Wavelength-Independent Extinction in the Milky Way, Is it new physics?

摘要: The paper Baruch (2025a) shows that there is an apparent wavelength-independent extinction coefficient of 0.06 magnitudes per kiloparsec across the Milky Way. Baruch 2025b) shows that the Hubble constant values of Riess et al (2016, 2018a and 2018b), Freedman et al (2019) and the Planck satellite (Ade et al 2014) coincide if the extinction coefficient is a function of the density of dark matter. This wavelength-independent extinction has a frequency threshold between 160Ghz and 300 Thz. This paper seeks a possible process by which dark matter can absorb light.

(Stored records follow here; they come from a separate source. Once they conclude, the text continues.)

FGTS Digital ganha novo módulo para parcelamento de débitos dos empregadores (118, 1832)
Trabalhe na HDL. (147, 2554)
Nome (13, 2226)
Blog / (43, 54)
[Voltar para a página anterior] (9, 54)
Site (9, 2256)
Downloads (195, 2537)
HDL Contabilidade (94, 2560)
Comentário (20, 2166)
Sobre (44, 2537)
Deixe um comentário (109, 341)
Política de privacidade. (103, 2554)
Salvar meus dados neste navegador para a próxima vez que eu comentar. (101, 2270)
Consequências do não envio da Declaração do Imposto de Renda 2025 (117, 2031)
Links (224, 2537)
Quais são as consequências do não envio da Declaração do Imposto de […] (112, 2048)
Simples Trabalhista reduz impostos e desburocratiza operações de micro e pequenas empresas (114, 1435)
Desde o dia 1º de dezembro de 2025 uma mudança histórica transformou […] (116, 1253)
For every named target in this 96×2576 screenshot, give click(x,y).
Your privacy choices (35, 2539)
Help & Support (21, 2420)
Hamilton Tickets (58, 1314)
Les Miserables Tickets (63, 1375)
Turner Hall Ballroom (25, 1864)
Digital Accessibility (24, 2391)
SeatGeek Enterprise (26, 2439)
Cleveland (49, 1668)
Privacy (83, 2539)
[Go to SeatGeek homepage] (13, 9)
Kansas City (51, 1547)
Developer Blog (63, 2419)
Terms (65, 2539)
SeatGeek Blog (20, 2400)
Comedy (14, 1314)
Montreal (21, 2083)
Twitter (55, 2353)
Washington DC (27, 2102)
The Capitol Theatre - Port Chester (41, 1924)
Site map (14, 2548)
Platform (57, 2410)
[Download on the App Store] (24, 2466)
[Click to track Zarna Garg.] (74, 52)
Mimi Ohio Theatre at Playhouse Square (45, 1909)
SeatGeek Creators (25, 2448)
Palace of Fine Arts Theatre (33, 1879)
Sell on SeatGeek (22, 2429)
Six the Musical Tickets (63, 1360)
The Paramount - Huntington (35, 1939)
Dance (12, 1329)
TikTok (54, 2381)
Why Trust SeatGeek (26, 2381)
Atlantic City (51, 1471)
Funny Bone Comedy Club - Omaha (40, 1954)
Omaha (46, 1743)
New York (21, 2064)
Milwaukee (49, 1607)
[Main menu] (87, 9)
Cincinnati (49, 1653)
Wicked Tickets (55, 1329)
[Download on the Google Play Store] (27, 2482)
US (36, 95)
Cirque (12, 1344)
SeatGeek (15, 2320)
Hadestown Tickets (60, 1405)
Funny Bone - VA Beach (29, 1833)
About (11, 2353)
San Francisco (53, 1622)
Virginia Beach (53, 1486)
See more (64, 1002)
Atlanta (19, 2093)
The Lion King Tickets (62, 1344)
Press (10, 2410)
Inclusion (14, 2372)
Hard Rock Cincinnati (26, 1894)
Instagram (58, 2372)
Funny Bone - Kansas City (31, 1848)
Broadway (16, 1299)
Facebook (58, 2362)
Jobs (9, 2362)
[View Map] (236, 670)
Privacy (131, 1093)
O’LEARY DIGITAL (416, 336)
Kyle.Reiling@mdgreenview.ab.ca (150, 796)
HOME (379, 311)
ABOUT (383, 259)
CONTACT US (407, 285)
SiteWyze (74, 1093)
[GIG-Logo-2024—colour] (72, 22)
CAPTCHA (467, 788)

The current data on dark matter is reviewed to determine how dark matter could act as a wavelength-independent absorber of light in the visible frequencies. The discussion of the role of inertia and momentum in general relativity and its relationship with the other forces since the Einstein paper on General Relativity of 1915 is reviewed. It is conjectured that for a pair of gravitationally bound dark matter particles a photon with sufficient momentum would effectively “ionise” the pair, releasing the two dark matter particles, and absorbing the photon. The approximate mass of the dark matter particle is derived. It is suggested that this dark matter extinction provides real data to help settle the role of inertia and momentum in General Relativity. A test for the “ionisation” process is suggested.